» **What is required**
Each record below needs to be retyped exactly.

Records drawn from a dataset
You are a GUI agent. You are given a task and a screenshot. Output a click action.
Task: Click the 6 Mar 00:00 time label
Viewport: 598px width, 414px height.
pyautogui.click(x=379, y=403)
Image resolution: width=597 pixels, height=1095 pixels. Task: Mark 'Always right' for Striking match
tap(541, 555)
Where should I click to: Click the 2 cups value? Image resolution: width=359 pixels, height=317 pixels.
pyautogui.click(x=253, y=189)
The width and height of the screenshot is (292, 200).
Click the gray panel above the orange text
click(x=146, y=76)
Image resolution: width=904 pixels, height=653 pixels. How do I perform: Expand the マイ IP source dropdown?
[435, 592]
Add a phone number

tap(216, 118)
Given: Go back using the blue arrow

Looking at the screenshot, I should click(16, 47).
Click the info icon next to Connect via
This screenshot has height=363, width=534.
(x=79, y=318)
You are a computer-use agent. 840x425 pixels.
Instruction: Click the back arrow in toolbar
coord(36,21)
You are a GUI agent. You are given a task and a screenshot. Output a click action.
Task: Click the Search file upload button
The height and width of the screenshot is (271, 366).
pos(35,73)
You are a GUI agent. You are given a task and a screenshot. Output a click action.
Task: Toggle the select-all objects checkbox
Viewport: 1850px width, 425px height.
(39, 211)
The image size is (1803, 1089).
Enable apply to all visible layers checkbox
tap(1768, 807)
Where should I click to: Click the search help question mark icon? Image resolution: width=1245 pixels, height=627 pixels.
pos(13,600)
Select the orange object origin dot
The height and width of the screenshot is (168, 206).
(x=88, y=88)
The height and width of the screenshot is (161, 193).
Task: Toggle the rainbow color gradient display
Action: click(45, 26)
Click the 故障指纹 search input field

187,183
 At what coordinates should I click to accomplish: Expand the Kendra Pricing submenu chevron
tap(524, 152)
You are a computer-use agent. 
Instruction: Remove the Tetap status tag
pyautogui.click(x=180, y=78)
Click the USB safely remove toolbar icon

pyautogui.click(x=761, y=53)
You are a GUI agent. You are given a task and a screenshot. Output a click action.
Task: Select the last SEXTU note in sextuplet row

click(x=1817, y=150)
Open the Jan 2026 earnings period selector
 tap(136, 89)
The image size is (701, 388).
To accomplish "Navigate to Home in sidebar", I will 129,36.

» **Solution for this problem**
You are a GUI agent. You are given a task and a screenshot. Output a click action.
Task: Click the 6 Mar 00:00 time label
Viewport: 598px width, 414px height.
pyautogui.click(x=379, y=403)
Image resolution: width=597 pixels, height=1095 pixels. Task: Mark 'Always right' for Striking match
tap(541, 555)
Where should I click to: Click the 2 cups value? Image resolution: width=359 pixels, height=317 pixels.
pyautogui.click(x=253, y=189)
The width and height of the screenshot is (292, 200).
Click the gray panel above the orange text
click(x=146, y=76)
Image resolution: width=904 pixels, height=653 pixels. How do I perform: Expand the マイ IP source dropdown?
[435, 592]
Add a phone number

tap(216, 118)
Given: Go back using the blue arrow

Looking at the screenshot, I should click(16, 47).
Click the info icon next to Connect via
This screenshot has height=363, width=534.
(x=79, y=318)
You are a computer-use agent. 840x425 pixels.
Instruction: Click the back arrow in toolbar
coord(36,21)
You are a GUI agent. You are given a task and a screenshot. Output a click action.
Task: Click the Search file upload button
The height and width of the screenshot is (271, 366).
pos(35,73)
You are a GUI agent. You are given a task and a screenshot. Output a click action.
Task: Toggle the select-all objects checkbox
Viewport: 1850px width, 425px height.
(39, 211)
The image size is (1803, 1089).
Enable apply to all visible layers checkbox
tap(1768, 807)
Where should I click to: Click the search help question mark icon? Image resolution: width=1245 pixels, height=627 pixels.
pos(13,600)
Select the orange object origin dot
The height and width of the screenshot is (168, 206).
(x=88, y=88)
The height and width of the screenshot is (161, 193).
Task: Toggle the rainbow color gradient display
Action: click(45, 26)
Click the 故障指纹 search input field

187,183
 At what coordinates should I click to accomplish: Expand the Kendra Pricing submenu chevron
tap(524, 152)
You are a computer-use agent. 
Instruction: Remove the Tetap status tag
pyautogui.click(x=180, y=78)
Click the USB safely remove toolbar icon

pyautogui.click(x=761, y=53)
You are a GUI agent. You are given a task and a screenshot. Output a click action.
Task: Select the last SEXTU note in sextuplet row

click(x=1817, y=150)
Open the Jan 2026 earnings period selector
 tap(136, 89)
The image size is (701, 388).
To accomplish "Navigate to Home in sidebar", I will 129,36.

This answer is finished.